Directed by Sam Firstenberg (Revenge of the Ninja, Ninja III: The Domination), this 1985 film starred Michael Dudikoff as Joe Armstrong, an American soldier who has been trained well in the martial arts and uses those skills to fight a band of ninja mercenaries under the employ of Ortega (Don Stewart with a horrible French accent), an illegal arms trader.
Through a series of flashbacks, we see that Joe was orphaned at a young age, found by Shinyuki (John Fujioka), and raised by the old ninjitsu master. During those younger years, Joe was trained in the ways of the ninja. This intensive training of the body and mind apparently consisted of tree climbing and slicing coconuts. Once in a while, the sensei would pull out the weapons but I don't think young Joe saw much kitana or shuriken time. No, it's more tree climbing and coconut slicing for this young boy. Not exactly the stuff of ninja legends.
Anyway, after an explosion or something, young Joe ended up with a bit of amnesia which separated him from his sensei/surrogate father. After bouncing around some foster homes, he turns up in the Army.
Due to his brooding personality, Joe doesn't quite get along with his fellow soldiers and gets harassed regularly, especially by Curtis "Bad Ass" Jackson (Steve James). A martial arts trainer for the Army, Curtis ends up in a scrap with Joe who easily bests him by tossing him around like a little hamster. After the fight, Joe earns the undying respect from Curtis and his fellow soldiers.
Joe also finds the time to romance the Colonel's daughter, Patricia (Judie Aronson). Eventually, we discover that her father is part of a conspiracy to sell smuggled weapons from the Army through Ortega.
We also find out that Ortega has a massive ninja training camp, led by Black Star Ninja (Tadashi Yamashita), a real bad ass ninja. I don't know what kind of training camp this is supposed to be but it can't possibly be ninjas. This camp has ninjas dressed in some of the most ridiculous colours - bright blue ninjas and yellow ninjas are bouncing all over the place. Now, I usually think of ninjas as being all about stealth...y'know, smooth and silent killers that you don't see and all that jazz. If a bright blue ninja is coming my way, I'm going to see him from a mile away, even without my glasses on. Maybe he'll be all stealth when he's in Smurfland but not in my neighbourhood.

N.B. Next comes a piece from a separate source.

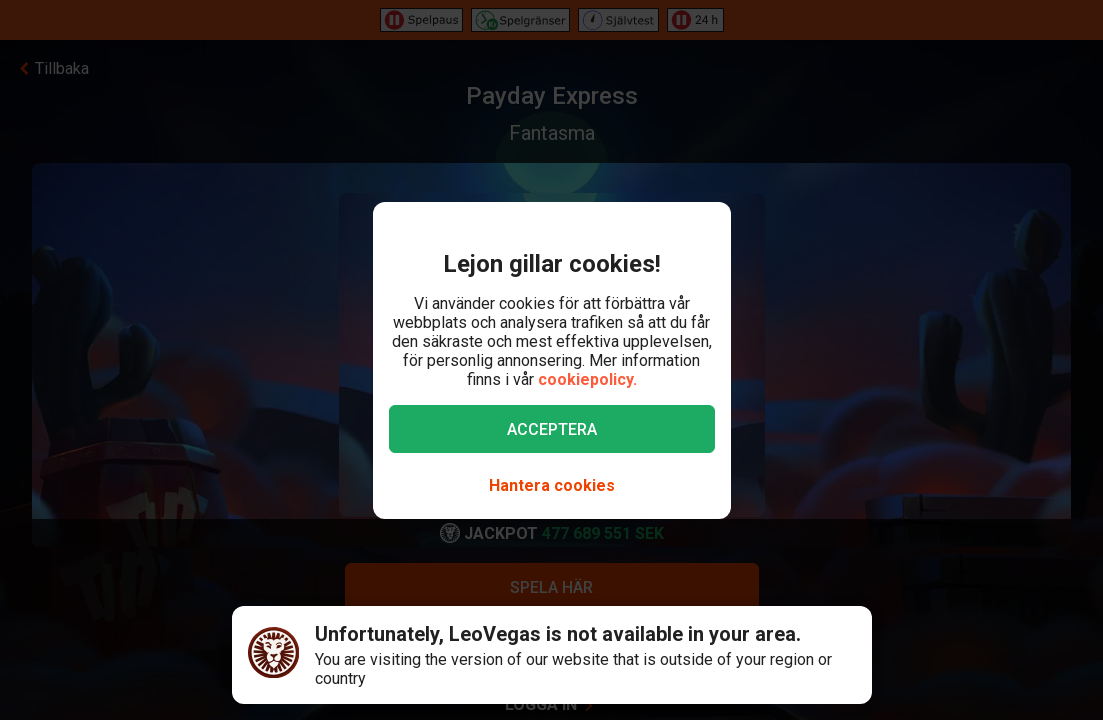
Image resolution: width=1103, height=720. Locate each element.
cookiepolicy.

Anyway, to make a long story short, Joe finds out that his sensei is the mute gardener of Ortega who trains him for the final battle. And what a battle it turns out to be! Joe shows up at Ortega's complex, bitch slaps a bunch of people, and just when you think he's backed himself into a corner, up comes Curtis Jackson with the rest of the Army crew to blast ninjas with some good ol' guns.
The final fight with Black Star Ninja ends up being a farce as that bad ass ninja pulls out a bag of tricks worthy of Inspector Gadget - lasers and bullets from his wrist! That's one hell of a Seiko watch that Black Star's got on. Turns out to be useless though and the swords come out.
What's Good About This Movie?
Not a whole lot. The fights, although very cool when I was 11 years old, look very dated now. In fact, they seem very poorly choreographed, especially when you see Steve James pull out his kung fu moves. The guy looks like he's going to fall on his ass every time. The funky chicken dance would be more appropriate.
What's Not Good About This Movie?
C'mon, read the summary - the movie is a laughable attempt at making a martial arts movie. The 80's saw a bunch of really stupid ninja movies being made to cash in on the demand from snot nosed kids like me. This movie is one of them.
Like I said earlier, the movie was really cool when I was 11 years old. After watching it again recently on cable, I went through one of those "What the Hell Was I Thinking?" kind of phases.
On the other hand, now that I'm older, it does make for a really fun movie to watch while stoned. The colourful ninjas end up making a whole lot more sense.